By  Rebecca JohnstonRebecca Johnston (web)

Live baby chicks were all the rage for Easter when I was growing up in Canton. So much so, that one year several classes at Canton Elementary were given the fluffy yellow peeps to take home along with their assignments.

What parents thought when their youngsters showed up with a baby chicken to feed and house can only be imagined.

Fambro’s, a local five and dime store in downtown Canton, usually had them for sale around Easter. My friends and I always loved going in and seeing the little chicks, dreaming of having one for our own. But probably some folks just went out to their hen houses and found a few.

Cherokee County was the poultry capital of the world back in those days. Signs on roads leading into the county proclaimed we were the “World’s Largest Broiler Producing County.”
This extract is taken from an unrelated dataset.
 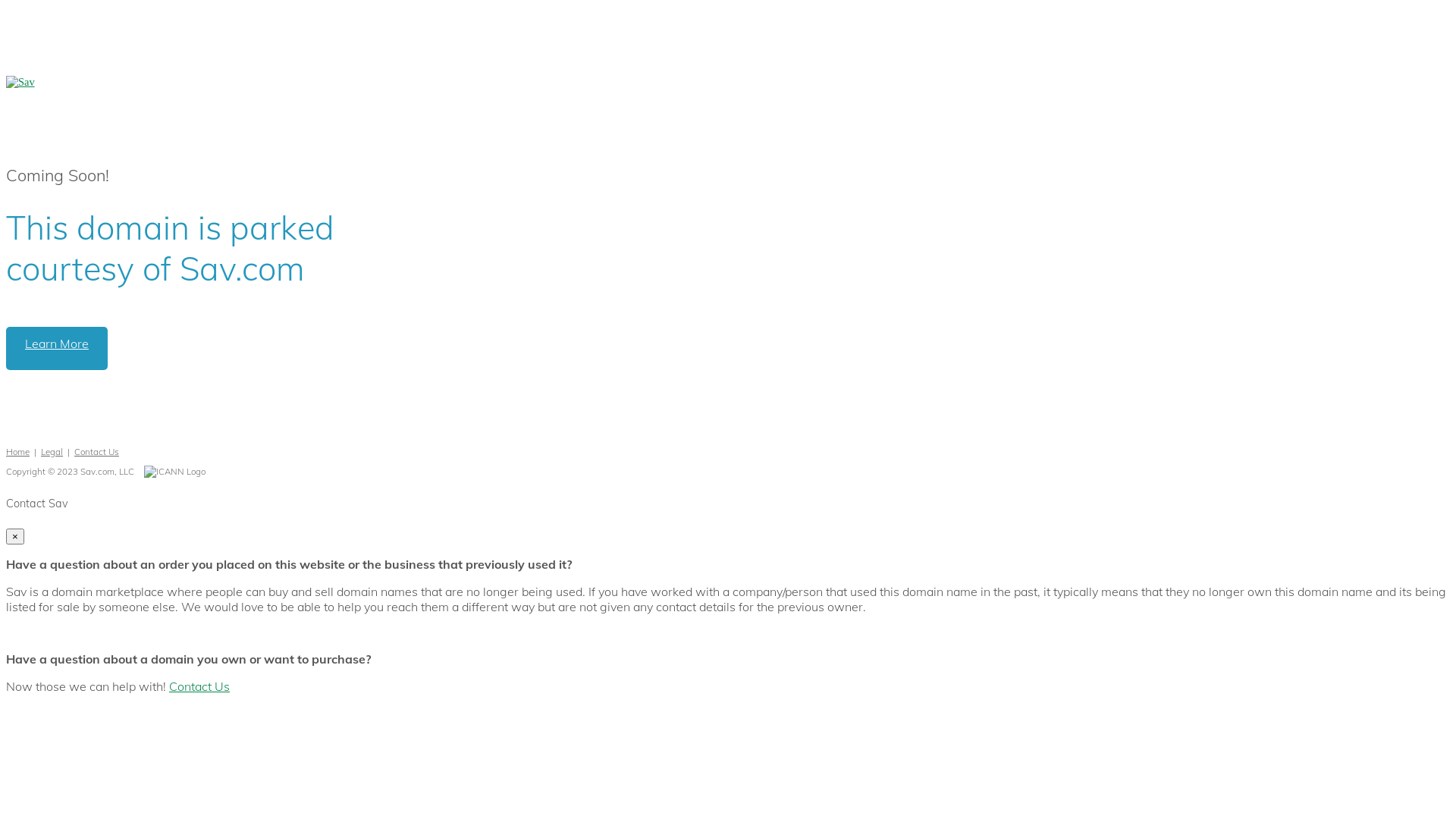 What do you see at coordinates (199, 686) in the screenshot?
I see `'Contact Us'` at bounding box center [199, 686].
Haley Farms was one of the most successful poultry operations in the county. Owned and operated by Fred Haley, who was highly respected as a leader in the community and the state, Haley Farms began with poultry but expanded to include hogs and other commodities.

Fred Haley eggs were highly prized and most families wouldn’t eat anything else. I am sure most children in Cherokee were coloring Fred Haley eggs for their Easter baskets back in those days.

Fred and his wife Louise had four children: Frank, who later worked for the massive farming operation, and three daughters, Margaret Ann, Carolyn Sue and Mary Lynn. Lovely Southern names.

Eventually, the farm went out of operation and some of the land was sold for development.

The three sisters, however, are still right here in Cherokee County where they were born, operating a beloved gift shop in the Hickory Flat community they continue to call home.

Three Sisters, located in the shopping center at the corner of Hickory Flat Highway and East Cherokee Drive, is a popular gift and home décor shop started by the trio several years ago. Customers and browsers often find at least one or two of the sisters there to assist in finding perfect gifts for all occasions or special touches for the home.

Three Sisters is just one of several family owned businesses we feature this month in Cherokee Life.

Tucked in century old buildings in downtowns, or located along the main highways and byways of our county, a plethora of family businesses still welcome the public each day.

Many have been around for decades.

Those businesses are among the many things that make our community unique and should be treasured.

Some might be a little more difficult to reach, but the attention and service, as well as the fun of chatting with long-time owners, makes the shopping so much more rewarding.

Spring is the time when Cherokee takes on a special look. Riding through the countryside, where once so many farms dotted the landscape and some still remain, this time of year shows an unfolding of beauty, pale green grass dotted with daffodils, trees budding out and dogwoods blooming.

Take time to get out and enjoy. Just as those tiny baby chicks speak of rebirth, spring is the time that resurrects our souls after a long winter, and brings us the promise of Easter.